On Sunday, March 8, 1998, Kansas City, Missouri experienced a serious winter blizzard. That same day, at about 4:30 pm, David Grizzell Jr. took his kayak [river or sea, not indicated] out on Lake Winnebago located just south of Kansas City in Cass County. At 5:55 pm authorities were told that Mr. Grizzell had capsized and was in the water. He was about 25 yards from shore when one of the fire fighters put on a wet suit and attempted to reach him. He tried to throw a line to Grizzell but the wind just blew it back. One report had it that Mr. Grizzell was trying to pull his boat to shore. The water temperature was 35 degrees F. The rescue was complicated by high winds, snow and high waves. The fire fighters were unable to launch an aluminum fishing boat because of the waves and wind [must have been an onshore wind]. Fifteen minutes after the rescue began Mr. Grizzell went under. His body was recovered two days later by divers.

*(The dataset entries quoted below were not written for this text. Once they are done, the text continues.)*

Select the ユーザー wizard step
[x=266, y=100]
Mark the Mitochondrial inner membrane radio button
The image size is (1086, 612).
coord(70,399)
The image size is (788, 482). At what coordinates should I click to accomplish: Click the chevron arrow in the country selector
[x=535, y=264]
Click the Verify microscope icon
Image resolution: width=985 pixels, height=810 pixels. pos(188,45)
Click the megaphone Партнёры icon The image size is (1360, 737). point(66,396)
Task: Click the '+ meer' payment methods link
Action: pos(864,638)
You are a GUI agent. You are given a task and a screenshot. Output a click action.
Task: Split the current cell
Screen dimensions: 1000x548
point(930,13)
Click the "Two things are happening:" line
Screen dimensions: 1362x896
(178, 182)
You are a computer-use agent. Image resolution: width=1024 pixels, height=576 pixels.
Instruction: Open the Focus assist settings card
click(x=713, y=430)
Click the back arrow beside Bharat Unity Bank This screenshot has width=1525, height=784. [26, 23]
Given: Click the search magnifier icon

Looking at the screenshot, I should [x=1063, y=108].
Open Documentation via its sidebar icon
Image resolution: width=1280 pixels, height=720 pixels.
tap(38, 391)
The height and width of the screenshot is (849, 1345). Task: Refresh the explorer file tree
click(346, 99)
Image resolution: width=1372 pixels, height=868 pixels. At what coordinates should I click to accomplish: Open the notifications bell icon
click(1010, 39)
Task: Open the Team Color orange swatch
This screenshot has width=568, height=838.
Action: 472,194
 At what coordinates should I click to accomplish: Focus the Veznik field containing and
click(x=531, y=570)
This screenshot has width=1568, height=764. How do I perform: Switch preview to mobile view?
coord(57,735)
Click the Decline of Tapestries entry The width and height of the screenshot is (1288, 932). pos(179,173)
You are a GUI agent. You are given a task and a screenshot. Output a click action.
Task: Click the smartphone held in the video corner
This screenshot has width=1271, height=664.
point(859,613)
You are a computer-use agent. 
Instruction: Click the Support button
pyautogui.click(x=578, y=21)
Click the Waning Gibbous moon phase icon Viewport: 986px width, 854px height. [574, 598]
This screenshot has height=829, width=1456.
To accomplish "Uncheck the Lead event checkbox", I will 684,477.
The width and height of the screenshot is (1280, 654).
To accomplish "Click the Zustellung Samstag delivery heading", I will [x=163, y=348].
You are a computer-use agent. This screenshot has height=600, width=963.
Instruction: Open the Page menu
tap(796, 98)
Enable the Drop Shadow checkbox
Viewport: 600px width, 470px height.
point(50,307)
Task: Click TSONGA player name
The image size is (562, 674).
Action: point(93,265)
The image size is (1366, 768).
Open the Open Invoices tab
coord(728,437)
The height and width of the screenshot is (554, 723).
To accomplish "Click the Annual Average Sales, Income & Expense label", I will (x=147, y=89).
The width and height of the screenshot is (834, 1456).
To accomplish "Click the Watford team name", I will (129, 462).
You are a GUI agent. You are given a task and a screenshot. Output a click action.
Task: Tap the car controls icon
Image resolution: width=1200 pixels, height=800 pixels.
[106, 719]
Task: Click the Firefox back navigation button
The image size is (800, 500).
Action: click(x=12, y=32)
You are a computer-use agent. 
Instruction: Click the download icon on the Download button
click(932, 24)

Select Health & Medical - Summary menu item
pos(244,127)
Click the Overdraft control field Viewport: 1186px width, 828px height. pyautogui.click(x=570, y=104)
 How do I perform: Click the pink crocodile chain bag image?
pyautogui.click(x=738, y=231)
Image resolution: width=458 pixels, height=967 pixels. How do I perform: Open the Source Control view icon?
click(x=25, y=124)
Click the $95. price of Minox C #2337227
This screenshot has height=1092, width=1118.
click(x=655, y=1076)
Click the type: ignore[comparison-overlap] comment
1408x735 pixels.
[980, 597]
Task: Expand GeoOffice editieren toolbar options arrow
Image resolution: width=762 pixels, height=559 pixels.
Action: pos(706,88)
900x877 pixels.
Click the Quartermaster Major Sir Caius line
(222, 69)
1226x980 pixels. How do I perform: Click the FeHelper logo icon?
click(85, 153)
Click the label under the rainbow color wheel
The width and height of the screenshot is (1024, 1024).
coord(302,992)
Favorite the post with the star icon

Mr. Grizzell was a dentist with several offices around the area. He had been paddling on the lake all winter. He was wearing a light jacket, blue jeans, and sneakers at the time of the accident. He was not wearing a life jacket. What lead him to go out on the lake in the storm was not indicated. Phil Brillhart, a South Kansas City Metro District assistant chief said he believed that Mr. Grizzell was overcome by hypothermia. That would be a substantial understatement.

Abstracted from articles in the Kansas City Star by Staff Writers Gita Sitaramiah (3/11/98) and Matt Campbell (3/10/98).